I've been looking at my own rubbish since this thread, and I'm currently on the same large carrier bag that I was when I first posted on this thread on the 21st Feb. (It's going out tomorrow, partly because it's nearly full, and partly because it's got the kitchen roll I used to wipe down the emptied compost container with, which is a bit whiffy.)

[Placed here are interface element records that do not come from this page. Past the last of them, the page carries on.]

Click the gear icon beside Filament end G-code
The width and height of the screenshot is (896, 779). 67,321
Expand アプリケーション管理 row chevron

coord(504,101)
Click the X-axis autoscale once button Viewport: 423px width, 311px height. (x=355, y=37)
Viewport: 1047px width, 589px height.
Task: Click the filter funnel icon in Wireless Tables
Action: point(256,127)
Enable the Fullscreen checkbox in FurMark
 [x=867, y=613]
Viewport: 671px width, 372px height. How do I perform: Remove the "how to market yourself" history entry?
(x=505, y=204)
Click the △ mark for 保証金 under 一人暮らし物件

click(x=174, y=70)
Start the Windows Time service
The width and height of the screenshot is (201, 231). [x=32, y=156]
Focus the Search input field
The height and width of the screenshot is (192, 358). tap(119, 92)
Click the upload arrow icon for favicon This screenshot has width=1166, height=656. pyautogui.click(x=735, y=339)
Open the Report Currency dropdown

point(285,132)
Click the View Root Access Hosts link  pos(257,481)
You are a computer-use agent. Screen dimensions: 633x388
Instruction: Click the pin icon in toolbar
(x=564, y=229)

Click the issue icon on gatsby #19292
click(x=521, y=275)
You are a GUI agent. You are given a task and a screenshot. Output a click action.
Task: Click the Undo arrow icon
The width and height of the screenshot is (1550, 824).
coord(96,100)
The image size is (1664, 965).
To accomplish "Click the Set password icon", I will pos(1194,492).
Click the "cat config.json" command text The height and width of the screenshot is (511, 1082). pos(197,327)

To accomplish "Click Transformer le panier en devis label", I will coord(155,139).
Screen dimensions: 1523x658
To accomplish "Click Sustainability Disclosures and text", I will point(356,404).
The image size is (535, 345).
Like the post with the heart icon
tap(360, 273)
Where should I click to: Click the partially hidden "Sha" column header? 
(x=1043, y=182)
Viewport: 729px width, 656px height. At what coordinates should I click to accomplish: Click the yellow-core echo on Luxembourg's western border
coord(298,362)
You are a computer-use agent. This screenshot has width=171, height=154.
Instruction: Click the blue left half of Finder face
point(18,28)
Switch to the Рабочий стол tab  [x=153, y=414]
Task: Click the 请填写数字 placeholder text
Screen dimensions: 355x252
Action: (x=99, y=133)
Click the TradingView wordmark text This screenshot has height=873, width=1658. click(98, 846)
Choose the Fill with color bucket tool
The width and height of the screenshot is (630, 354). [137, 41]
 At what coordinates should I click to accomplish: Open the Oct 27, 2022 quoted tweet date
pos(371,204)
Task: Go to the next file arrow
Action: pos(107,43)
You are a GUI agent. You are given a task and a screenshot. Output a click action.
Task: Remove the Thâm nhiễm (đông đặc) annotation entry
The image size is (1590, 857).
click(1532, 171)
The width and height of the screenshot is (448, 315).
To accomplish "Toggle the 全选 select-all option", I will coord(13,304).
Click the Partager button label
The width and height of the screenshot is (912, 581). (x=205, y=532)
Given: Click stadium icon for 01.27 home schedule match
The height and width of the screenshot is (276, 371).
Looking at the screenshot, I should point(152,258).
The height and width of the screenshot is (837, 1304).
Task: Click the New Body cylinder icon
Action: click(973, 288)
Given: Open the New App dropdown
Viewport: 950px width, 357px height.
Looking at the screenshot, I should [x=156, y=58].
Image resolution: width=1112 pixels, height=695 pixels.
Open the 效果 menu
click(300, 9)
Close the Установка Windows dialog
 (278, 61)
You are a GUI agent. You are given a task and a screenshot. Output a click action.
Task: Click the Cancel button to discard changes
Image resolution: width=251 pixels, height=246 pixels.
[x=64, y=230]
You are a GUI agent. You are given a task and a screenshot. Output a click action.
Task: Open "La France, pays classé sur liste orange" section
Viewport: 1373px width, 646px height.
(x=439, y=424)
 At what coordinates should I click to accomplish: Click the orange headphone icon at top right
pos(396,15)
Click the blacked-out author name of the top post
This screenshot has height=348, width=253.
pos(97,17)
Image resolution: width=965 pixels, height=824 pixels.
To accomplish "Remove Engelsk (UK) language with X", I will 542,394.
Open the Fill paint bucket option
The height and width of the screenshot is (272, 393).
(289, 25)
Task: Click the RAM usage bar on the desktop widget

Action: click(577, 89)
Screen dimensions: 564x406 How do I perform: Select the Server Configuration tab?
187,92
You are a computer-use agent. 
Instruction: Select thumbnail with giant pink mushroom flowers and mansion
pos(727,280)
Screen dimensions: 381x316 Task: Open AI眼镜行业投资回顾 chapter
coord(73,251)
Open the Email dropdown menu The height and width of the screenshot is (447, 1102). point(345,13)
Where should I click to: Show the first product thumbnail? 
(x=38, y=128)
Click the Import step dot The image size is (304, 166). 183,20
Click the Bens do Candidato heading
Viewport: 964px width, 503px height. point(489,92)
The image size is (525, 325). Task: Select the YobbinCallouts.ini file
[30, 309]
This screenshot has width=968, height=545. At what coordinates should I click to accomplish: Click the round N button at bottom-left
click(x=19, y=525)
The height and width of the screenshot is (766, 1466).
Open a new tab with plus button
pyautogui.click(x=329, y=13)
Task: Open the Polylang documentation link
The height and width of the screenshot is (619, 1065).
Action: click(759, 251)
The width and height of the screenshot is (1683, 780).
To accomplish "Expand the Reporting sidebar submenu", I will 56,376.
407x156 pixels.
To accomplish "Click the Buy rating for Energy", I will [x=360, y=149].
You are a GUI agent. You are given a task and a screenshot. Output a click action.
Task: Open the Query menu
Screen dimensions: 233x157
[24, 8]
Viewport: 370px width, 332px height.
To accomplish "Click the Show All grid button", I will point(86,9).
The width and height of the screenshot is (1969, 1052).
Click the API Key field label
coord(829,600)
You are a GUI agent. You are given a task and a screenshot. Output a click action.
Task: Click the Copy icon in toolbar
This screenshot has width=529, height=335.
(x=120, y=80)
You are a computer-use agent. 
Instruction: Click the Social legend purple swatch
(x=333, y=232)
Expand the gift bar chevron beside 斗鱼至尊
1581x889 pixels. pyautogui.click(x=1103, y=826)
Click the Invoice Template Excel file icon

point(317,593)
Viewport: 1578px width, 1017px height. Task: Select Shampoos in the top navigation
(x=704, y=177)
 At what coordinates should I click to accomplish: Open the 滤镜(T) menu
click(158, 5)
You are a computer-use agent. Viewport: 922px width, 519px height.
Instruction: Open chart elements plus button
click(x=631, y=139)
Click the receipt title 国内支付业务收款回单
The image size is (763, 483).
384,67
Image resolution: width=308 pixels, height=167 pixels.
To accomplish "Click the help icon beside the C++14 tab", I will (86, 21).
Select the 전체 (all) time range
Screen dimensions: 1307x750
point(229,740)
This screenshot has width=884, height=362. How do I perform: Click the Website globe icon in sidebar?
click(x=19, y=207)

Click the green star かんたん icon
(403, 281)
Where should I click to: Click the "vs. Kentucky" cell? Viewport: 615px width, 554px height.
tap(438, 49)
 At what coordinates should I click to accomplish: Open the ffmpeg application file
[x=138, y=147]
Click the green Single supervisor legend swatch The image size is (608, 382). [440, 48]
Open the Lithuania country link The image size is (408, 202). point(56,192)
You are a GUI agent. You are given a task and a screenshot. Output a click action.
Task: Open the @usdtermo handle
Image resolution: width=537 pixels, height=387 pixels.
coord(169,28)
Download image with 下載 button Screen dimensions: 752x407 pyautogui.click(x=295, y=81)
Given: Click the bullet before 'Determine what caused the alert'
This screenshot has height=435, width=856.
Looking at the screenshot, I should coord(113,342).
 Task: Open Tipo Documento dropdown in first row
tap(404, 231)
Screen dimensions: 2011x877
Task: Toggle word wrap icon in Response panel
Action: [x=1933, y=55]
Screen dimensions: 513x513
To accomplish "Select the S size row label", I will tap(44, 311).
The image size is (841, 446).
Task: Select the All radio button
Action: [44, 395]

I'm posting about it here just because I was interested in what, after a fortnight, with two big eaters, was in it. It's mostly things like lots of empty biscuit packets, the bags that things like peanuts came in, the outside (unrecyclable) wrappers from a packet of sausages, the unrecyclable black tray from a packet of crackers, the food-soiled paper bag from a takeaway (can't be put in recycling as food-soiled), teabags (the paper/plastic bits only, as I put the tealeaves in the compost), the unrecyclable plastic lids from cartons, and some used tissues and kitchen roll. (In an ideal world I'd compost the tissues and kitchen roll, but as I'm using someone else's compost bin, and I think our used tissues are an imposition too far.) All this for two big eaters adds up to slightly less than a carrier bag in slightly more than a fortnight.
The thing that makes this possible is:
- our local authority recycles both plastic and tetrapaks. We don't have much plastic stuff (mostly jars and tins) but I have a lot of soya milk in tetrapaks.
- we have a veg box delivery, which comes with very little occasional plastic, all of which can be returned with the empty box to the farm scheme. I buy top-up fruit and veg loose, so no extra packaging there.
- we compost all the peelings and eggshells.
- we pretty much eat everything we cook so there's very little food waste.
...I know I'm going to get accusations of "stealth boasting" (if I'm planning on boasting anonymously on the internet, please allow me to tell you about my string of best-selling novels and my crowds of adoring fans, honest, guv) but I am posting it in the hope of demonstrating that you needn't be drowned under a tide of shit.
(The reality is that even a carrier bag a fortnight is too much - there is no "throwing away" because there is no "away". All this rubbish has to go somewhere.)